* [PROBLEM DESCRIPTION]:
Task for the records below: copy exactly, and only, the line containing "Toggle the hamburger side panel button" and every line after it to the end, with pictures left out.

======

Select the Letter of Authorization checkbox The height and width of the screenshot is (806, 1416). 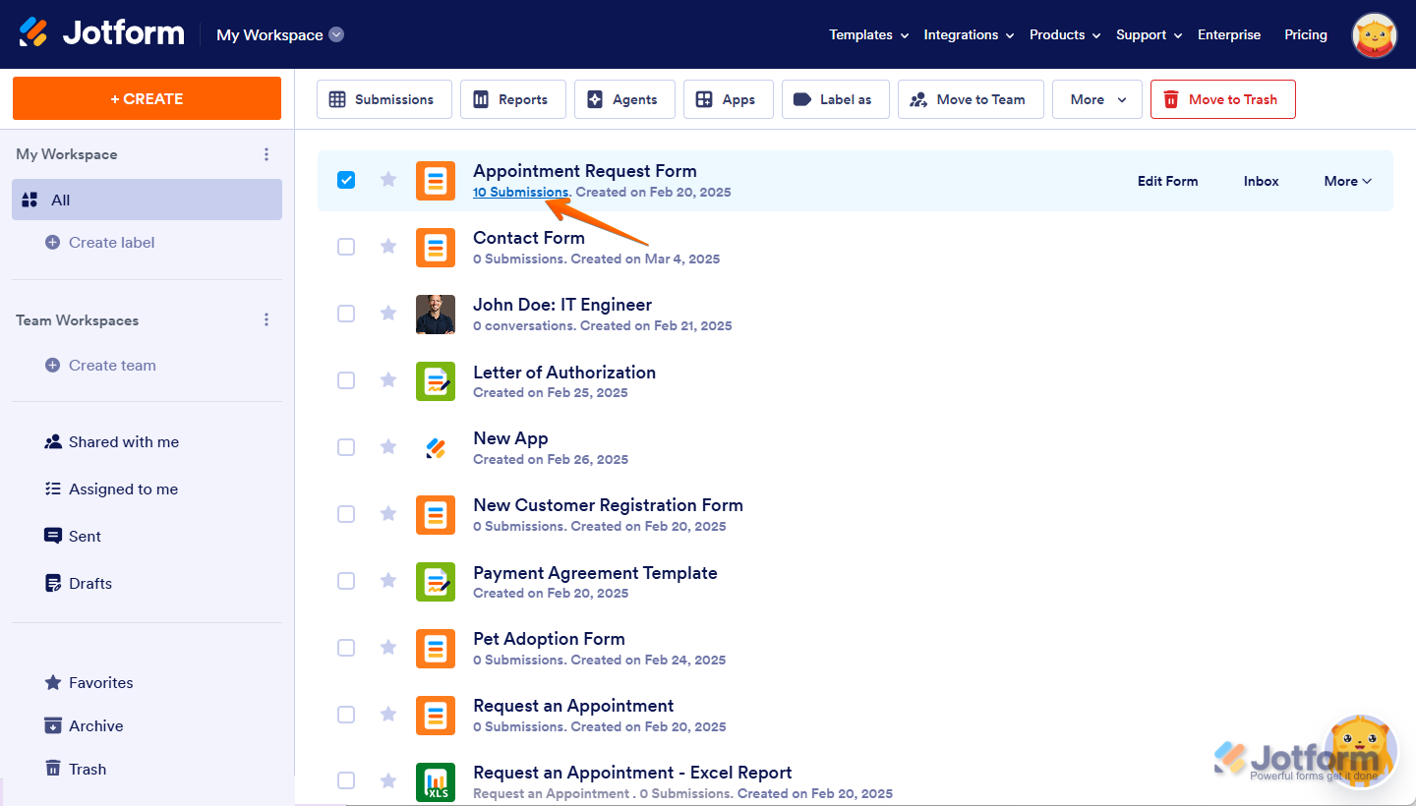tap(346, 380)
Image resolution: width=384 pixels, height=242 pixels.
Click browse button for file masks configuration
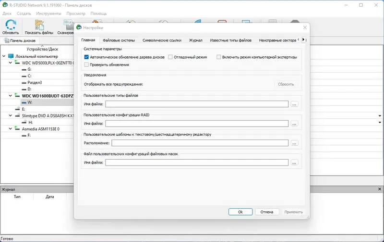point(295,163)
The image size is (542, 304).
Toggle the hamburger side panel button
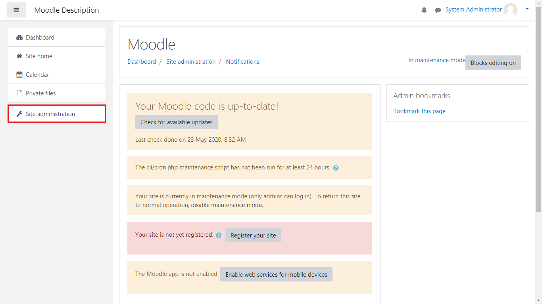click(16, 10)
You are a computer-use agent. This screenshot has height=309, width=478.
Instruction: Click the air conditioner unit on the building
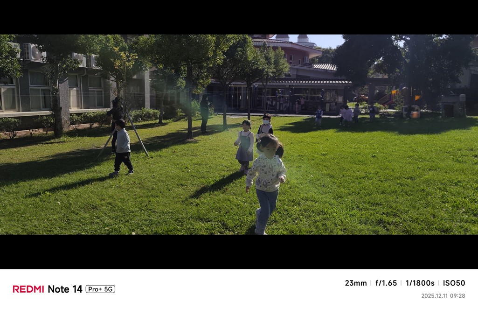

======

* [YOUR SOLUTION]:
Toggle the hamburger side panel button
click(16, 10)
You are a computer-use agent. This screenshot has height=309, width=478.
Instruction: Click the air conditioner unit on the building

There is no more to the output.